Tumor necrosis factor-alpha (TNF alpha) inhibits progesterone and estradiol-17beta production from cultured granulosa cells: presence of TNFalpha receptors in bovine granulosa and theca cells | Health & Environmental Research Online (HERO)

HERO ID

1301314

Reference Type

Journal Article

Title

Tumor necrosis factor-alpha (TNF alpha) inhibits progesterone and estradiol-17beta production from cultured granulosa cells: presence of TNFalpha receptors in bovine granulosa and theca cells

Author(s)

Sakumoto, R; Shibaya, M; Okuda, K

Year

2003

Is Peer Reviewed?

Yes

Journal

Journal of Reproduction and Development
ISSN: 0916-8818
EISSN: 1348-4400

Volume

49

Issue

6

Page Numbers

441-449

Language

English

PMID

14967894

Abstract

The aim of this study was to investigate whether functional tumor necrosis factor-alpha (TNFalpha) receptors are present in the granulosa cells and the cells of theca interna (theca cells), obtained from bovine follicles classified into one of three groups. Each group was defined as either small vesicular ovarian follicles (small follicles; 3-5 mm in diameter), preovulatory mature ovarian follicles (preovulatory follicles) or atretic follicles (12-18 mm) according to gross examination of the corpus luteum in the epsilateral or contralateral ovary and the uterus (size, color, consistency and mucus), and the ratio of progesterone (P(4)) and estradiol-17beta (E(2)) concentrations in follicular fluid.

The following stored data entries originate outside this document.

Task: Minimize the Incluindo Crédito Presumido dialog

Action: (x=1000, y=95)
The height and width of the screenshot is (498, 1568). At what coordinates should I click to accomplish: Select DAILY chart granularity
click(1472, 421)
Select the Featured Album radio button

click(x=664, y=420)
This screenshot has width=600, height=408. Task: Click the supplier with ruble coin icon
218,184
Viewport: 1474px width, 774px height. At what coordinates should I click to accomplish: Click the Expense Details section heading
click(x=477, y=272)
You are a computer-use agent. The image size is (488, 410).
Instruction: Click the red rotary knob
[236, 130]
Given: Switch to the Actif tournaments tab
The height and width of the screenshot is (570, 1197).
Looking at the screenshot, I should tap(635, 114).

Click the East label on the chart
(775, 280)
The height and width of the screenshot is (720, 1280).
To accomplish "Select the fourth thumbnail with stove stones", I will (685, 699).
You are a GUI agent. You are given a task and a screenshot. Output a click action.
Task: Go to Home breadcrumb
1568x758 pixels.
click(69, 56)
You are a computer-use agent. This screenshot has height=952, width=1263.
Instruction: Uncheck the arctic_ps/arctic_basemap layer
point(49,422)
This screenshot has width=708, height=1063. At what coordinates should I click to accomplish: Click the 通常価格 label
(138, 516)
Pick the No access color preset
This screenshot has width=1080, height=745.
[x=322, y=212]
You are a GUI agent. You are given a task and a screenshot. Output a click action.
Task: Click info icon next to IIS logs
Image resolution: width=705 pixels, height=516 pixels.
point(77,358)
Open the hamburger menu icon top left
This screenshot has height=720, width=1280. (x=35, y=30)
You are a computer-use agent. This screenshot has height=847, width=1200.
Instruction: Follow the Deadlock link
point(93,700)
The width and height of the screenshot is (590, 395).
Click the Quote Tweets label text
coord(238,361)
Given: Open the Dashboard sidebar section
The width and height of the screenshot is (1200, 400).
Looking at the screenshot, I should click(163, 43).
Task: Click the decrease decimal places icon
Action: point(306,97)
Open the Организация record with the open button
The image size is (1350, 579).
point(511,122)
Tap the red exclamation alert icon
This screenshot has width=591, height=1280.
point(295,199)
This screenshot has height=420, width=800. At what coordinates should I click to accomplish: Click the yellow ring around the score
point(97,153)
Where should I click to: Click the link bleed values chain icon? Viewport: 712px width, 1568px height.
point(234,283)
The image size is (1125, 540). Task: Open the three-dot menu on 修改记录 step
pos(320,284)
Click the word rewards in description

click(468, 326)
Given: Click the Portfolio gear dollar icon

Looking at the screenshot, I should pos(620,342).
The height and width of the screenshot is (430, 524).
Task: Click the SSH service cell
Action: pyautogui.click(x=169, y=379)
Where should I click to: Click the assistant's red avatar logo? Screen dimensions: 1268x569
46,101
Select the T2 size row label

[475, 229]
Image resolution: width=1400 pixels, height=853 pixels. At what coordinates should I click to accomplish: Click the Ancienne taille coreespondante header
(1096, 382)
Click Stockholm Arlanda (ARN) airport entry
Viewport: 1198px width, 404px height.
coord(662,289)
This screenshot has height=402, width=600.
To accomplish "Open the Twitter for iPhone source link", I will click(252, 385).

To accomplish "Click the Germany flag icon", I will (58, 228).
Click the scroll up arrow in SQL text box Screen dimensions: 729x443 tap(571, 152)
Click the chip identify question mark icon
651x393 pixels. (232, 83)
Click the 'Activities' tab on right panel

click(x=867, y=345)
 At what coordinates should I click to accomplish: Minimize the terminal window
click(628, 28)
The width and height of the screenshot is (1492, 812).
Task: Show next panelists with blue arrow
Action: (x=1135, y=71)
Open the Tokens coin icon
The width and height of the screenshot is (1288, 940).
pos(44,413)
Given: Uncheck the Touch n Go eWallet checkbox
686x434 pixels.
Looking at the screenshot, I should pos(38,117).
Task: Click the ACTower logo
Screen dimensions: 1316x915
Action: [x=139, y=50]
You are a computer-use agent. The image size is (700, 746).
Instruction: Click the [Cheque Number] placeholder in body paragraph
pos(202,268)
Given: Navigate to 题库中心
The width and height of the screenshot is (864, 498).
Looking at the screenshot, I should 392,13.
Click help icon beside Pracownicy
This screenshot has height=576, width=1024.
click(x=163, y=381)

A Scatchard analysis showed the presence of a high-affinity binding site on both granulosa and theca cells from all follicles examined (dissociation constant: 4.7 +/- 0.15 to 6.9 +/- 1.40 nM). Moreover, TNFalpha receptor concentrations in granulosa and theca cells obtained from atretic follicles were significantly higher than those in the cells from preovulatory follicles (P<0.05). Exposure of cultured granulosa cells from small antral follicles to recombinant human TNFalpha (rhTNFalpha; 0.06-6 nM) inhibited E(2) secretion in a dose-dependent fashion (P<0.01), but did not affect P(4) secretion. In addition, rhTNFalpha inhibited follicle stimulating hormone-, forskolin- or dibutylyl cyclic AMP-induced P(4) and E(2) secretion by the cells (P<0.01). These results indicate the presence of functional TNFalpha receptors in bovine granulosa and theca cells in small, preovulatory and atretic follicles, and suggest that TNFalpha plays a role in regulating their secretory function.